USB is not a peer-to-peer system like 5-pin MIDI. There are host or "master" devices (most often, computers of some sort), and peripheral or "slave" devices. Your keyboards can't connect to each other directly, but must be connected via a host.
In the early days of USB, it was simple... the USB-A connector was on the host and the USB-B connector was on the peripheral devices. And they didn't make the two connectors different to make things difficult... they did it to prevent people from doing things like you're trying to do, things that couldn't possibly work. Something with an A connector could connect only to something with a B connector, and vice versa. Things later got more complicated with USB OTG and USB-C, since something with a given connector could function as either host or slave device, but A and B remain pretty straightforward. The only way you can connect those two keyboards together is through a host device... e.g. computer, tablet, smartphone, or standalone host like
this one.
There are a handful of keyboards that include USB host functions, so that you can indeed plug another USB controller into them, but even then, they would supply USB-A connectors for that purpose.
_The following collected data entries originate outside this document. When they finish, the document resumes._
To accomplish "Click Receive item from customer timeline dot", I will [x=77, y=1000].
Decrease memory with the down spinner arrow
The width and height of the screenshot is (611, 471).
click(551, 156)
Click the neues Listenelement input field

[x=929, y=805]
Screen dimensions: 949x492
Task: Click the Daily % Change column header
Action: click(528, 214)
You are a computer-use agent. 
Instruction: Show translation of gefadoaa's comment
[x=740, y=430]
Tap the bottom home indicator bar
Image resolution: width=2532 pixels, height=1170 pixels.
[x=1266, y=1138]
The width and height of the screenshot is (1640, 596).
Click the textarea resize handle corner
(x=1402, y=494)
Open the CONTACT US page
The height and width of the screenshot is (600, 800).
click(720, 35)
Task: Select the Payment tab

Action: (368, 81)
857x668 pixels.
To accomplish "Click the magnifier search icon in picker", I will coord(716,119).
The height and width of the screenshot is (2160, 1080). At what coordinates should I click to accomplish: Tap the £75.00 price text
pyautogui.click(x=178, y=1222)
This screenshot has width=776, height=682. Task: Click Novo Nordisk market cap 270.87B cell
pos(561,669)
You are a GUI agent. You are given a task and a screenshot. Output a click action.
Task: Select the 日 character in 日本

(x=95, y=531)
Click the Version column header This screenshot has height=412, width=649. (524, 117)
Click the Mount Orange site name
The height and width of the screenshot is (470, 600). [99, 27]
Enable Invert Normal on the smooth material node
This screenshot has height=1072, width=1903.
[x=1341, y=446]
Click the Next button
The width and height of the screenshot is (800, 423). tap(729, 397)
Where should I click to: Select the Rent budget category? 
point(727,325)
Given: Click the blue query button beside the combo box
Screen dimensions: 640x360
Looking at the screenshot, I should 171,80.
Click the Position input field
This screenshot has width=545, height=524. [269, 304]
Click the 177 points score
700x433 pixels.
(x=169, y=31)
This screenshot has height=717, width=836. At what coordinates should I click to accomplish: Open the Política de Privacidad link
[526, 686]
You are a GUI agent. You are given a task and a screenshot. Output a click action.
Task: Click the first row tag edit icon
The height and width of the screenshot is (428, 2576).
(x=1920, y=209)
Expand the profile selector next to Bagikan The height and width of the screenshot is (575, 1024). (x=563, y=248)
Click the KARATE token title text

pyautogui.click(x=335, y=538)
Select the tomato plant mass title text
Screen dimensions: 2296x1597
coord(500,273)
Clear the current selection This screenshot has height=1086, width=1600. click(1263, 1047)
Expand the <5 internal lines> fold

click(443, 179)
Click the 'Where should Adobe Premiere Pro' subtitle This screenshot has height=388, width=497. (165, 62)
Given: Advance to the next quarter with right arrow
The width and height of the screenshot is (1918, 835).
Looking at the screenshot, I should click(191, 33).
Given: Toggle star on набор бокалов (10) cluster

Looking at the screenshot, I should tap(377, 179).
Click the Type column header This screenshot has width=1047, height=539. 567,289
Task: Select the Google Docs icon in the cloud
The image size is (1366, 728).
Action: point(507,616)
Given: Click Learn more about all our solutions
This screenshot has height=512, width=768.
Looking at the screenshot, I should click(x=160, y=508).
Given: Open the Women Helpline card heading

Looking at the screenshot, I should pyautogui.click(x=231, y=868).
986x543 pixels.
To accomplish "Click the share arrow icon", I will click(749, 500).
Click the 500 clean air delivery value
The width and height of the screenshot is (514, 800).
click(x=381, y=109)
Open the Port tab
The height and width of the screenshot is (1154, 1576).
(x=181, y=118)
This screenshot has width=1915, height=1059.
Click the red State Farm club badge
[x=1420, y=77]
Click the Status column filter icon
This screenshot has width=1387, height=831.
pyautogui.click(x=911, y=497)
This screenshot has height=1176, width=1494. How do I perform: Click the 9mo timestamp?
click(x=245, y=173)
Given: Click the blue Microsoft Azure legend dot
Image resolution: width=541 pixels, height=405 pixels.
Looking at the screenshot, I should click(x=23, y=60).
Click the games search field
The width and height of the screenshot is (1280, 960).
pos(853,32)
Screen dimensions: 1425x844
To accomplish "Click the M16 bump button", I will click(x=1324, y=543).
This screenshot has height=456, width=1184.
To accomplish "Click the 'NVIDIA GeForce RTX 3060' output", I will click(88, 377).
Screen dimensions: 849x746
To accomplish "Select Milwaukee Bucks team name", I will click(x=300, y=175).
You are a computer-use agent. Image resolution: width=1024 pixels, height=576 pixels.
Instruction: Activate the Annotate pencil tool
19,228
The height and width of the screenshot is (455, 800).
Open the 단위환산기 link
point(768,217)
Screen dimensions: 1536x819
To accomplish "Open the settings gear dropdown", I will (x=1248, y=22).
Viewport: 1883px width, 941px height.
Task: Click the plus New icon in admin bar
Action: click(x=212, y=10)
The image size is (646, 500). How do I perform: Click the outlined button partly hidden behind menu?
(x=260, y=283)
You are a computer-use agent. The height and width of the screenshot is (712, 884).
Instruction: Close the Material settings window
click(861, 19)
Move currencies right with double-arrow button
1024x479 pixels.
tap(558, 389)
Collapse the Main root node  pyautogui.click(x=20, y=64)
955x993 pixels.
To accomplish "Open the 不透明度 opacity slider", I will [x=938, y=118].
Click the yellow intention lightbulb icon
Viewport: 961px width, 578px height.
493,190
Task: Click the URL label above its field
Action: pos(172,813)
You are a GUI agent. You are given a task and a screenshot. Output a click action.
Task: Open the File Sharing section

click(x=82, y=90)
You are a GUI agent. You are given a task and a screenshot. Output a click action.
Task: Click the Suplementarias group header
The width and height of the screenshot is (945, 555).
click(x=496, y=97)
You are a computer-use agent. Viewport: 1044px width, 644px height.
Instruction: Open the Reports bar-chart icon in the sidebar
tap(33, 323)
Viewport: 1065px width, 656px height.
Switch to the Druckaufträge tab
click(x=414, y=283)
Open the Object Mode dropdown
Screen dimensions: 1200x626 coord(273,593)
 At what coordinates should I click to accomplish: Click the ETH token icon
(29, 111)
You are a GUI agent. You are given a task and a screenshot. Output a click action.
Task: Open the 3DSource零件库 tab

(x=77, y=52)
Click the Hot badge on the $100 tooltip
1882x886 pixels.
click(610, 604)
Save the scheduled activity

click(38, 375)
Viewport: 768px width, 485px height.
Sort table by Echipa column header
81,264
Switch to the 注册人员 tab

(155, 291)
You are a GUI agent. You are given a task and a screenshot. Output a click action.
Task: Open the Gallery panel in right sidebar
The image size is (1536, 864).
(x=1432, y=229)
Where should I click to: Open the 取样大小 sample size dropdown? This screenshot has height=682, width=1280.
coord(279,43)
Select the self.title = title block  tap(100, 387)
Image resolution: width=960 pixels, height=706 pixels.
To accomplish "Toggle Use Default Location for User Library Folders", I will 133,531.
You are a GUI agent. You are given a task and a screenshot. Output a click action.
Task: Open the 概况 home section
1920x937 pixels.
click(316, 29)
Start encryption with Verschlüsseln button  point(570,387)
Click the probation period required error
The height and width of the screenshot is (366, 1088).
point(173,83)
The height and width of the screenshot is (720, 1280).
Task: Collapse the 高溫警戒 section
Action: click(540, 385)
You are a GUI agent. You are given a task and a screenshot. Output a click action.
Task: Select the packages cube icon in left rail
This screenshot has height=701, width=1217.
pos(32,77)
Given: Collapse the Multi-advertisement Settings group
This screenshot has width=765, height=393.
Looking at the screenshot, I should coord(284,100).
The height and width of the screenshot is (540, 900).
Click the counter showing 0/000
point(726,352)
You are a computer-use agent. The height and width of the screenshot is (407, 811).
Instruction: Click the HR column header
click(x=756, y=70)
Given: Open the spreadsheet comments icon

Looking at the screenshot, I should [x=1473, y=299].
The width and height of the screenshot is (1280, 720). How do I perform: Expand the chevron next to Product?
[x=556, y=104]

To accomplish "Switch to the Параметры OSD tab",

You'll find that functionality on MODX/Montage, Kronos/Nautilus, and Kurzweil PC4/K2700, for example. (Your DGX-670 does have a USB-A connection on it as well, but as the manual says, its use is limited to flash drives and their wireless adapter.)
As for why a B-to-B cable exists... apparently there are some "non-standard" uses. I looked up one on Amazon, and the description said "The cable is good for those rare applications where Type-B connection on both end is needed. Like Automotive Sync Cable Replacement."